Your friend may also want to ensure there are no complicated vehicles in the RRSP that will be difficult to monetize. A simple stock and bond portfolio will do. Also if it is intended that the value of the RRSP go to the only child, make that child a beneficiary of that RRSP to avoid it going through probate. It can be settled and disbursed (net of estimated income taxes) fairly quickly before probate. Estimated taxes needs to be held back pending the estate's ability to pay the income taxes from collapse of the RRSP.


----------



## OnlyMyOpinion (Sep 1, 2013)

Sorry Marina. There will be some tough days ahead. 
You don't mention if her child is a minor. That will change things of course since she will need to ensure she has trustee details set up when she revisits her will with her lawyer. Her estate in trust will support her child until they are adult. Her will & lawyer are a top priority.

You say 'estate taxes' but there are no estate taxes as such. 

I agree with AR that if she can arrange to have the rentals sold now it will simplify the estate. She will presuambly have taxable capital gains from them, so funds for taxes should be set aside. I assume it is her intent that her child (if adult) will inherit the house, so she should pay off the mortgage with the condo proceeds (net of pending taxes) if possible. Is the mortgage life insured by chance? Any excess she could put in her TSFA if that is not max'd out and have her (adult) child designated as the successor for the TSFA.


----------



## RussT (Jul 11, 2016)

If your friend lives in Ontario there is an estate administration tax of 1.5% on all of the assets of the estate including the principle residence. It would make sense for your friend to gift any excess cash assets to her daughter before she passes to avoid the estate administration tax on those amounts. For other assets there are deemed disposition rules that need to be considered.

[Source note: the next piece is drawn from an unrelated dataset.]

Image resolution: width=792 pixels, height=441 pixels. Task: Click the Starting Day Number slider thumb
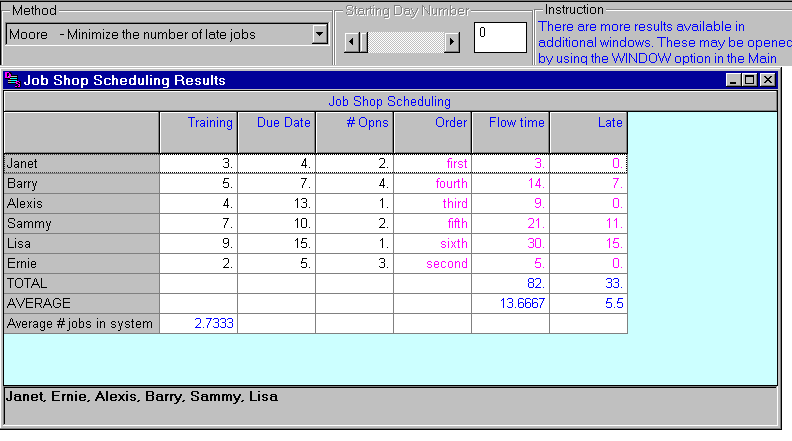[364, 42]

An executor can sometimes manage an estate with this level of complexity without a lawyer. It is a lot of work and requires considerable research to learn all of the legal, tax and financial implications. Shop around for a lawyer if one is required because rates vary considerably.


----------



## Nerd Investor (Nov 3, 2015)

Ensuring proper POAs are in place is very important as mentioned. If her intention is to leave everything outright to her only child (ie: no desire for trust or anything) I would probably look at adding his name so that they own everything joint with right of survivorship. In addition to saving probate tax, this will facilitate the child's ability to have instant access to everything. Normally I would not recommend that due to some of the risks (ie: if the child gets sued, divorced etc) but in this case it makes a lot of sense.


----------



## kcowan (Jul 1, 2010)

Sorry to hear about your best friend Marina. I don't have anything to add to the suggestions already made. The joint title on the PR and RRSP beneficiary is obvious. She might want to test the resale market for the condos before changing title. Any proceeds of sale should go into a joint account.

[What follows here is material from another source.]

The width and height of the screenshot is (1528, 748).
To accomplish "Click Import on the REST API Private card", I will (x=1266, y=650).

We had a similar situation with DWs cousin. Wife died suddenly within a year of the husband. Daughter was sole heir. More complex with properties in Arizona, Edmonton, Ft Mac and Ontario. Worked out just fine. But it was a big load, especially because the wife had been in shock and had not taken all the desirable steps.


----------



## marina628 (Dec 14, 2010)

The daughter is a divorced mom and 40 years old ,the condos were the sticky thing as we were not sure if they have to be sold and if daughter needs to qualify for the mortgages .Obviously on rentals it makes sense to have mortgages.The condos are in GTA and sell very fast so getting rid of them won't be an issues.All wills ,POA etc are done as she just buried her husband not long ago but they assumed she would live a long life.Thanks for your response .


----------



## Mookie (Feb 29, 2012)

Hi Marina, my mother was diagnosed with stage 4 cancer about 5 years ago and is still here and still fighting it. I realize every cancer is different, but tell your friend not to give up and to keep fighting. You never know how things will turn out.


----------



## Mukhang pera (Feb 26, 2016)

Mookie said:


> Hi Marina, my mother was diagnosed with stage 4 cancer about 5 years ago and is still here and still fighting it. I realize every cancer is different, but tell your friend not to give up and to keep fighting. You never know how things will turn out.

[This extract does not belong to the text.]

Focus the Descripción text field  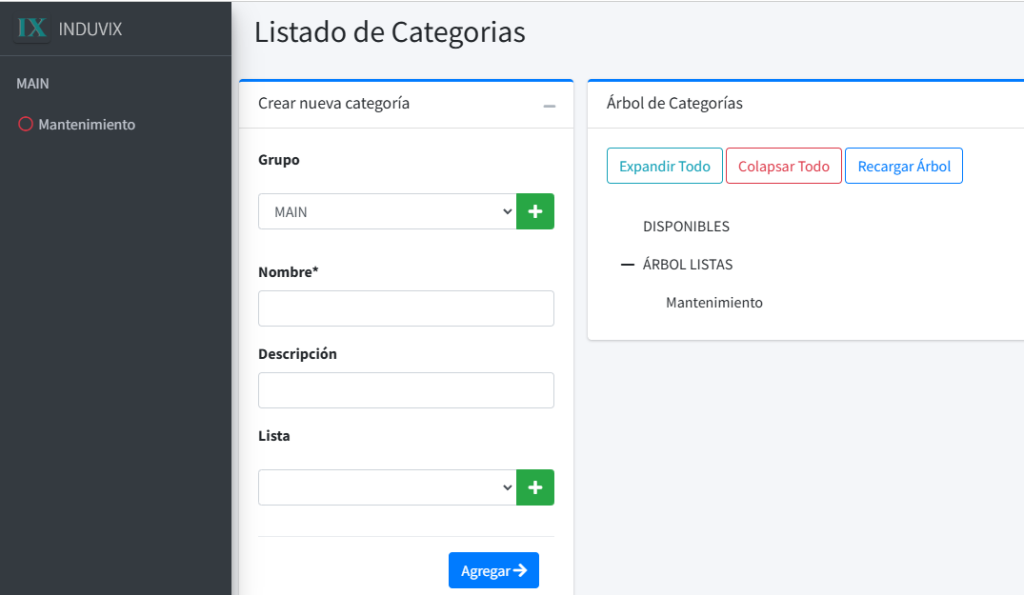click(x=405, y=391)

That's why I too suggested that Marina's friend should consider the possibility of a longer life and not take irreversible steps to dispose of her estate without due consideration. While she might have an updated will, etc., it might be prudent to consult with a solicitor who does estate planning to explore different options, tax consequences, etc. that might apply given different scenarios. She might want to include her daughter in the discussions if the daughter is to be sole/principal beneficiary and possibly estate executrix.


----------



## RussT (Jul 11, 2016)

Creating a joint ownership with the right of survivorship for the principal residence carries some risks. This may result in the loss of the principal residence capital gains exemption, and there are other potential issues. Hopefully the child is financially responsible and the PR doesn't become a target for creditors. Legal advice is strongly suggested. The estate administration tax on the PR in this case is $5,250. That's significant of course, but there are risks associated with saving that tax.


----------



## marina628 (Dec 14, 2010)

Things are moving along quickly for obvious reason ,today the cheaper condo is going on the market and with the proceeds my friend is going to loan her daughter the down payment to buy the more expensive condo.Both condos cash flow nicely but the daughter could never swing doing a private purchase on both.The daughter owns her home but is going to sell and move in with her mom as soon as possible ,thatis probably all the changes that will occur.


----------